(Action item): Report only the number of lines below in which the string "agent" appears.

(Input material):
- - -

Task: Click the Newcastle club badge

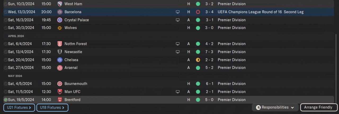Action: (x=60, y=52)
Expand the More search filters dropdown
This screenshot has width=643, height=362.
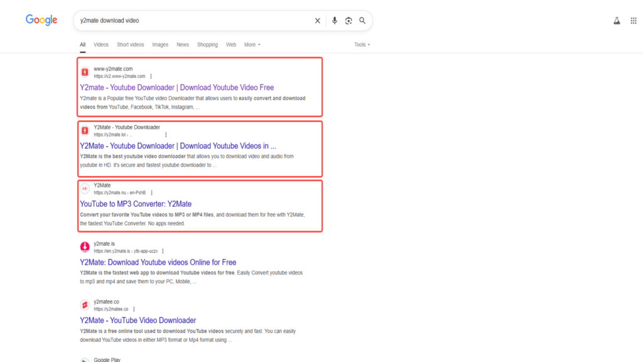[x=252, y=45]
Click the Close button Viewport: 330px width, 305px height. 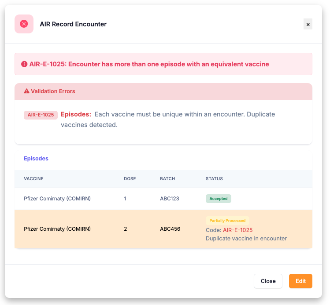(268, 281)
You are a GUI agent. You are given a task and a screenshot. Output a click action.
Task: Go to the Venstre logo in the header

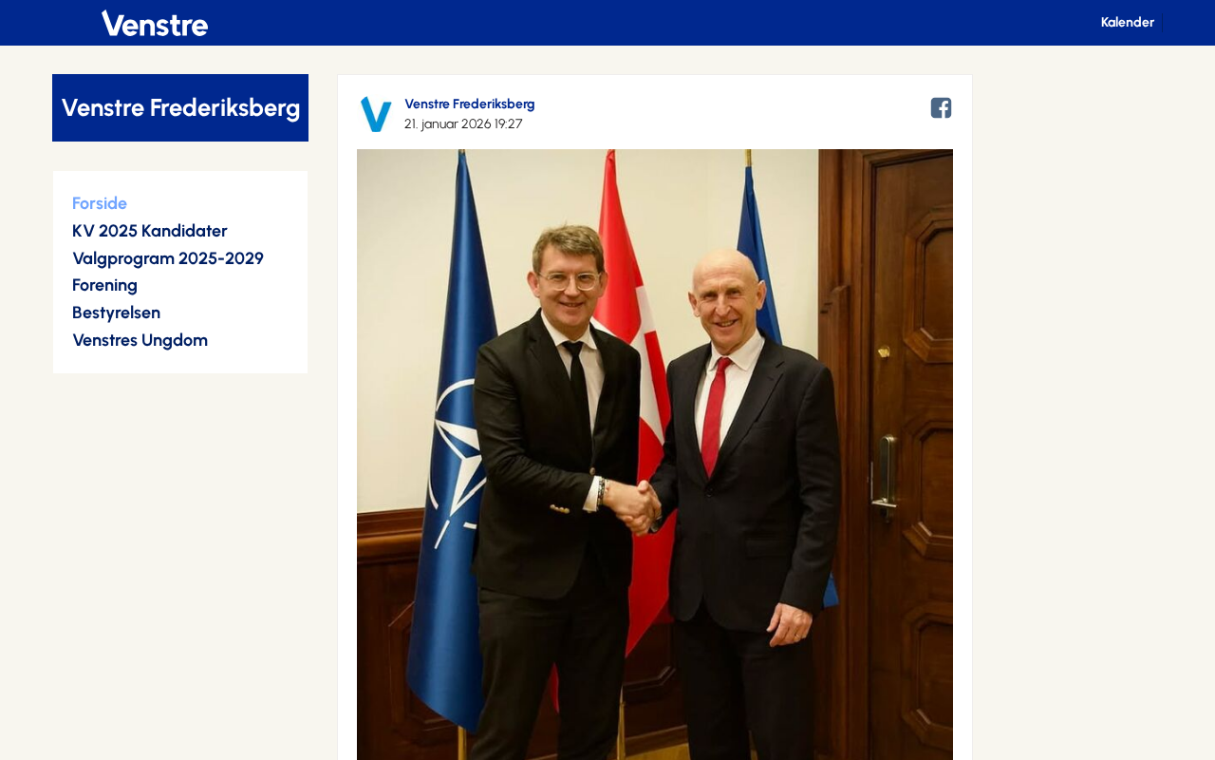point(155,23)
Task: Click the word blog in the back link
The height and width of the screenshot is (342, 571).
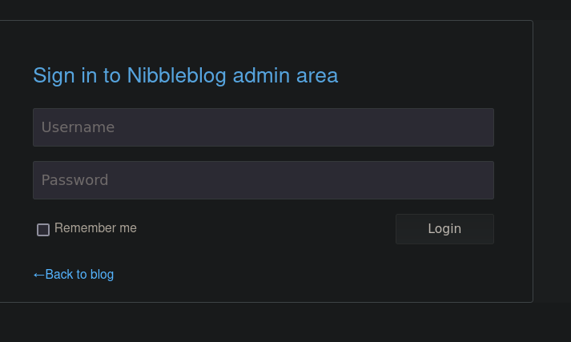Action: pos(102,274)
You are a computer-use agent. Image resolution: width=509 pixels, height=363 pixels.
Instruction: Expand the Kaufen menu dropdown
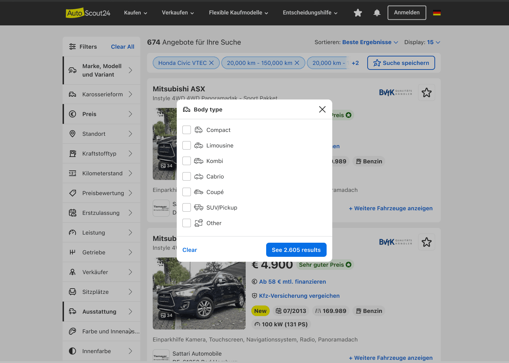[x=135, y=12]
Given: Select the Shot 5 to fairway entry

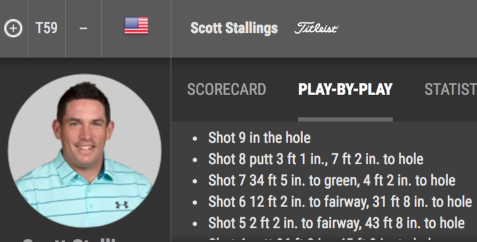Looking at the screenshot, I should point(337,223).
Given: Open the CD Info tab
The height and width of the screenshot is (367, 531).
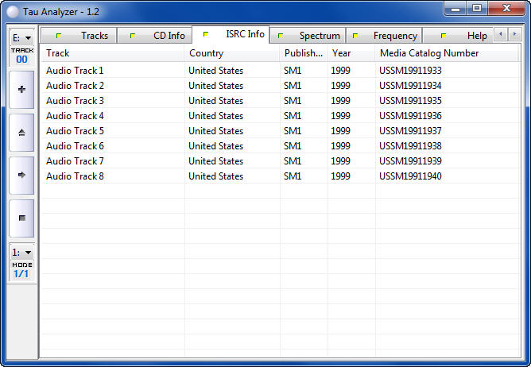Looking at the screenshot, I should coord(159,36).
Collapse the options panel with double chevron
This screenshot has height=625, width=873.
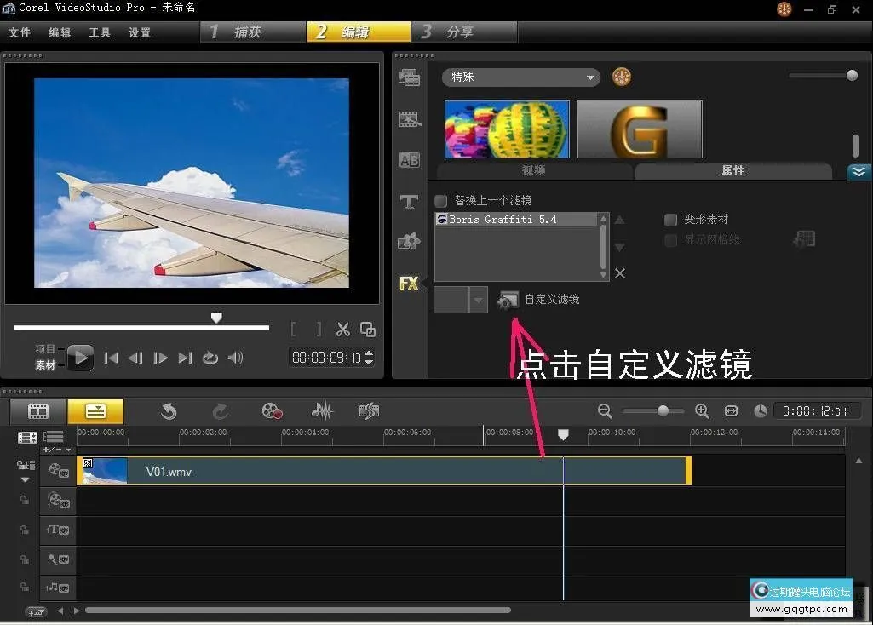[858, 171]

- - -

(Solution for this exercise): 2